Integration with deep learning frameworks

IBM® Watson™ Machine Learning Community Edition distributed deep learning has been integrated with the WML CE IBM Caffe, Pytorch, and TensorFlow packages. The ddlrun command is used to launch training using the WML CE distributed deep learning integration.

Caffe

WML CE distributed deep learning is directly integrated into Caffe, and can be exercised by using the ddlrun to launch Caffe.

Pytorch

WML CE distributed deep learning is directly integrated into Pytorch, in the form of ddl backend in the Pytorch communication package torch.distributed.

The WML CE Pytorch package provides example training setup based on the Pytorch training model scripts.
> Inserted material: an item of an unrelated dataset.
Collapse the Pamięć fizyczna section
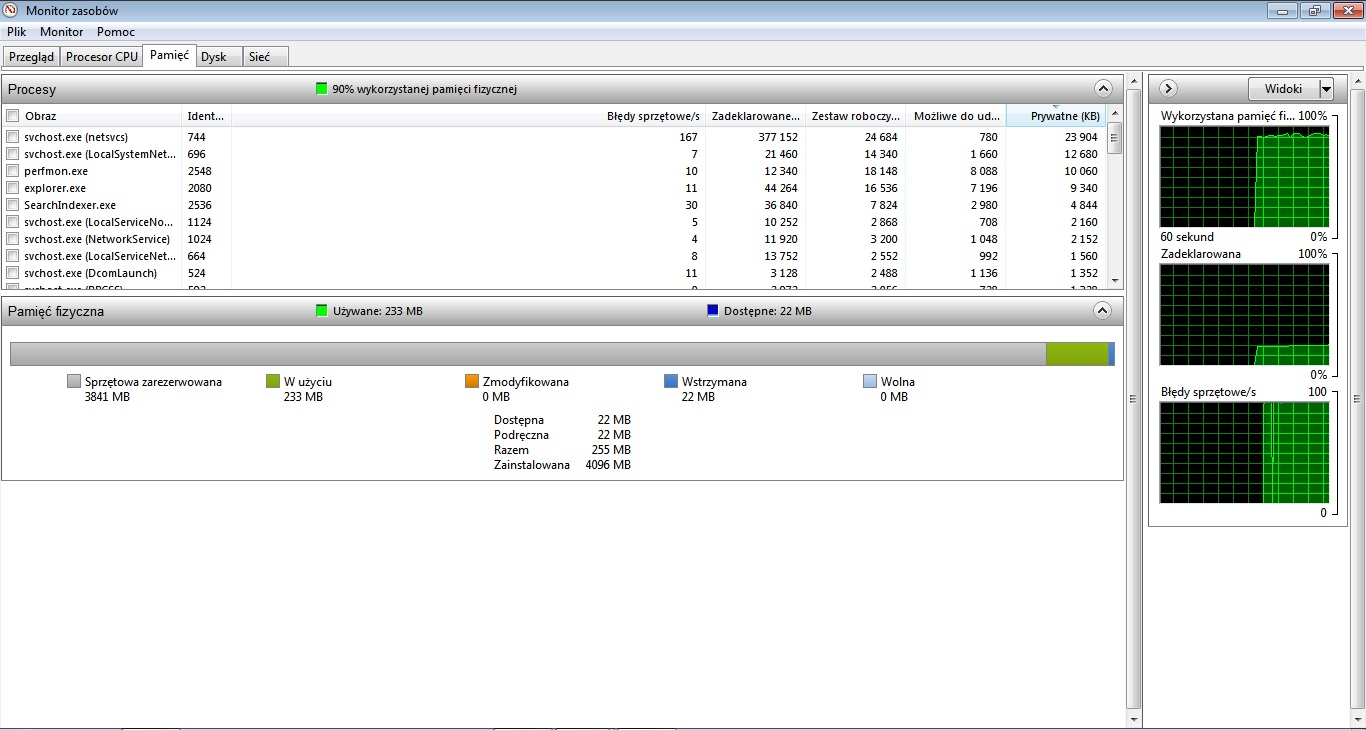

These can be found on your system in:

$CONDA_PREFIX/lib/python$PY_VER/site-packages/torch/examples/ddl_examples/

More details about WML CE distributed deep learning integration into Pytorch, can be found in Tutorial: Pytorch with DDL

TensorFlow

DDL is indirectly integrated into TensorFlow in the form of a custom operator. The custom operator is provided as a shared library, which is loaded and invoked in the python training script.

The WML CE ddl-tensorflow package provides an example training setup based on the TensorFlow High Performance models from the TensorFlow benchmarks repository and the TensorFlow-Slim model library from the TensorFlow models repository. Those can be found on your system in:

$CONDA_PREFIX/ddl-tensorflow/examples/

More details about WML CE distributed deep learning integration into TensorFlow can be found in Tutorial: TensorFlow with DDL.